### Your objective
Please retype the records that appear below, exactly and in full.

◇ ◇ ◇ ◇ ◇ ◇ ◇

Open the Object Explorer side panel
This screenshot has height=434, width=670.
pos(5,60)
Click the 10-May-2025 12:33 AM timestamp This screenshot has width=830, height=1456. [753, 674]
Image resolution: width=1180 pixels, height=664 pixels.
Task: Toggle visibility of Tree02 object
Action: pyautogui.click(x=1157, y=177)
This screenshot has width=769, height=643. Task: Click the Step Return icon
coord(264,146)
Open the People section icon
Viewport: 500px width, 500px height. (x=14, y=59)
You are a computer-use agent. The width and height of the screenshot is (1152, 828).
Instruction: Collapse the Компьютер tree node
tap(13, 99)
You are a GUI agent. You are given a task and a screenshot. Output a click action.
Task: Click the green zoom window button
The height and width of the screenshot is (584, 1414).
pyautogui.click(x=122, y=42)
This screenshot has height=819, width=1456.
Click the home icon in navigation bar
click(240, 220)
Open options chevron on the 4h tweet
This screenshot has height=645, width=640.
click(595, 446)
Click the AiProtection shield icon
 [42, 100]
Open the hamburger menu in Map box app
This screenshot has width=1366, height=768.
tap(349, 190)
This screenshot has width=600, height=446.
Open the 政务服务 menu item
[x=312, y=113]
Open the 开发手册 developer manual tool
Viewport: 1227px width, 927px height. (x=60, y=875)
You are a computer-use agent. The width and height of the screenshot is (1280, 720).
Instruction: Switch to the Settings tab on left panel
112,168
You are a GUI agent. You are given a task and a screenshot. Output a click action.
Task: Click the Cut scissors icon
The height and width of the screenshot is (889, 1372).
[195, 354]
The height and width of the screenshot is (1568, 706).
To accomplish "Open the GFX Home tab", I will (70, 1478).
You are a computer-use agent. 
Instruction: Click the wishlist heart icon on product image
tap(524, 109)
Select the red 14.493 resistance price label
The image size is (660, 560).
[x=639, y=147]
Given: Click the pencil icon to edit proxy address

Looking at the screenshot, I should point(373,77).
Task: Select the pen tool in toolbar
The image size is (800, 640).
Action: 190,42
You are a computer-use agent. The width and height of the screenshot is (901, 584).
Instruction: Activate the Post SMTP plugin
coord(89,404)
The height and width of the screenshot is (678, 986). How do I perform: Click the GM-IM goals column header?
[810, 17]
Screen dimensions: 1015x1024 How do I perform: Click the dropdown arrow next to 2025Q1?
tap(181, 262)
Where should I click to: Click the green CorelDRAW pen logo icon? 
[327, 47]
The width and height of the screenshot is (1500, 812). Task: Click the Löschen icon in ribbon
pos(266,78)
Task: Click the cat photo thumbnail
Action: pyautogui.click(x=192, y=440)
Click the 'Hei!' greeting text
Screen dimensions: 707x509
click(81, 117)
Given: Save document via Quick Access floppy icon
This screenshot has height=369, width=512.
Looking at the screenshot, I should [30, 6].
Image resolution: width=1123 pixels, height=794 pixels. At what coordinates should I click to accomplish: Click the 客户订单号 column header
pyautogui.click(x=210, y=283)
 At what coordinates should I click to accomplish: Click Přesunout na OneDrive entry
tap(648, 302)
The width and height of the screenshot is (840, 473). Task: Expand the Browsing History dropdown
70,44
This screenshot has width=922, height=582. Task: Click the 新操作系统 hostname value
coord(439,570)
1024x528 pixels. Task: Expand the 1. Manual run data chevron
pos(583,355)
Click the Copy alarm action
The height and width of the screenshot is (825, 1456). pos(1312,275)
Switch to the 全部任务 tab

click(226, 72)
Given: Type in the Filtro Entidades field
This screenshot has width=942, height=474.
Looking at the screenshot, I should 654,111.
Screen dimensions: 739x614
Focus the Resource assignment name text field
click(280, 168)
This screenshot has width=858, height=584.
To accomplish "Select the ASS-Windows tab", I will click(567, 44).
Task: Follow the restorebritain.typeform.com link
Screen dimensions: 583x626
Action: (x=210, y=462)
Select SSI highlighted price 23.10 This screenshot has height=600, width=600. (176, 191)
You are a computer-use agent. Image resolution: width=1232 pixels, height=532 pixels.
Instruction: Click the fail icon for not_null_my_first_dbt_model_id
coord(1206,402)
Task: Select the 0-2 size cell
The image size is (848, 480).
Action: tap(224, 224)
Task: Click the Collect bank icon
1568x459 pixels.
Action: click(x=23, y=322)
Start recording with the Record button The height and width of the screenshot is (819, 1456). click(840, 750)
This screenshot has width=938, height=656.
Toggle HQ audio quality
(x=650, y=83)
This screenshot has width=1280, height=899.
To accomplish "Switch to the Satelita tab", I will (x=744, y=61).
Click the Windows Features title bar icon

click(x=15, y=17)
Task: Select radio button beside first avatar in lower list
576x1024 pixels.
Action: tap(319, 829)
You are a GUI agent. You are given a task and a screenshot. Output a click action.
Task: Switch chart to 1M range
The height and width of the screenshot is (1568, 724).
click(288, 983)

◇ ◇ ◇ ◇ ◇ ◇ ◇

### Solution below
Open the Object Explorer side panel
This screenshot has height=434, width=670.
pos(5,60)
Click the 10-May-2025 12:33 AM timestamp This screenshot has width=830, height=1456. [753, 674]
Image resolution: width=1180 pixels, height=664 pixels.
Task: Toggle visibility of Tree02 object
Action: pyautogui.click(x=1157, y=177)
This screenshot has width=769, height=643. Task: Click the Step Return icon
coord(264,146)
Open the People section icon
Viewport: 500px width, 500px height. (x=14, y=59)
You are a computer-use agent. The width and height of the screenshot is (1152, 828).
Instruction: Collapse the Компьютер tree node
tap(13, 99)
You are a GUI agent. You are given a task and a screenshot. Output a click action.
Task: Click the green zoom window button
The height and width of the screenshot is (584, 1414).
pyautogui.click(x=122, y=42)
This screenshot has height=819, width=1456.
Click the home icon in navigation bar
click(240, 220)
Open options chevron on the 4h tweet
This screenshot has height=645, width=640.
click(595, 446)
Click the AiProtection shield icon
 [42, 100]
Open the hamburger menu in Map box app
This screenshot has width=1366, height=768.
tap(349, 190)
This screenshot has width=600, height=446.
Open the 政务服务 menu item
[x=312, y=113]
Open the 开发手册 developer manual tool
Viewport: 1227px width, 927px height. (x=60, y=875)
You are a computer-use agent. The width and height of the screenshot is (1280, 720).
Instruction: Switch to the Settings tab on left panel
112,168
You are a GUI agent. You are given a task and a screenshot. Output a click action.
Task: Click the Cut scissors icon
The height and width of the screenshot is (889, 1372).
[195, 354]
The height and width of the screenshot is (1568, 706).
To accomplish "Open the GFX Home tab", I will (70, 1478).
You are a computer-use agent. 
Instruction: Click the wishlist heart icon on product image
tap(524, 109)
Select the red 14.493 resistance price label
The image size is (660, 560).
[x=639, y=147]
Given: Click the pencil icon to edit proxy address

Looking at the screenshot, I should point(373,77).
Task: Select the pen tool in toolbar
The image size is (800, 640).
Action: 190,42
You are a computer-use agent. The width and height of the screenshot is (901, 584).
Instruction: Activate the Post SMTP plugin
coord(89,404)
The height and width of the screenshot is (678, 986). How do I perform: Click the GM-IM goals column header?
[810, 17]
Screen dimensions: 1015x1024 How do I perform: Click the dropdown arrow next to 2025Q1?
tap(181, 262)
Where should I click to: Click the green CorelDRAW pen logo icon? 
[327, 47]
The width and height of the screenshot is (1500, 812). Task: Click the Löschen icon in ribbon
pos(266,78)
Task: Click the cat photo thumbnail
Action: pyautogui.click(x=192, y=440)
Click the 'Hei!' greeting text
Screen dimensions: 707x509
click(81, 117)
Given: Save document via Quick Access floppy icon
This screenshot has height=369, width=512.
Looking at the screenshot, I should [30, 6].
Image resolution: width=1123 pixels, height=794 pixels. At what coordinates should I click to accomplish: Click the 客户订单号 column header
pyautogui.click(x=210, y=283)
 At what coordinates should I click to accomplish: Click Přesunout na OneDrive entry
tap(648, 302)
The width and height of the screenshot is (840, 473). Task: Expand the Browsing History dropdown
70,44
This screenshot has width=922, height=582. Task: Click the 新操作系统 hostname value
coord(439,570)
1024x528 pixels. Task: Expand the 1. Manual run data chevron
pos(583,355)
Click the Copy alarm action
The height and width of the screenshot is (825, 1456). pos(1312,275)
Switch to the 全部任务 tab

click(226, 72)
Given: Type in the Filtro Entidades field
This screenshot has width=942, height=474.
Looking at the screenshot, I should 654,111.
Screen dimensions: 739x614
Focus the Resource assignment name text field
click(280, 168)
This screenshot has width=858, height=584.
To accomplish "Select the ASS-Windows tab", I will click(567, 44).
Task: Follow the restorebritain.typeform.com link
Screen dimensions: 583x626
Action: (x=210, y=462)
Select SSI highlighted price 23.10 This screenshot has height=600, width=600. (176, 191)
You are a computer-use agent. Image resolution: width=1232 pixels, height=532 pixels.
Instruction: Click the fail icon for not_null_my_first_dbt_model_id
coord(1206,402)
Task: Select the 0-2 size cell
The image size is (848, 480).
Action: tap(224, 224)
Task: Click the Collect bank icon
1568x459 pixels.
Action: click(x=23, y=322)
Start recording with the Record button The height and width of the screenshot is (819, 1456). click(840, 750)
This screenshot has width=938, height=656.
Toggle HQ audio quality
(x=650, y=83)
This screenshot has width=1280, height=899.
To accomplish "Switch to the Satelita tab", I will (x=744, y=61).
Click the Windows Features title bar icon

click(x=15, y=17)
Task: Select radio button beside first avatar in lower list
576x1024 pixels.
Action: tap(319, 829)
You are a GUI agent. You are given a task and a screenshot. Output a click action.
Task: Switch chart to 1M range
The height and width of the screenshot is (1568, 724).
click(288, 983)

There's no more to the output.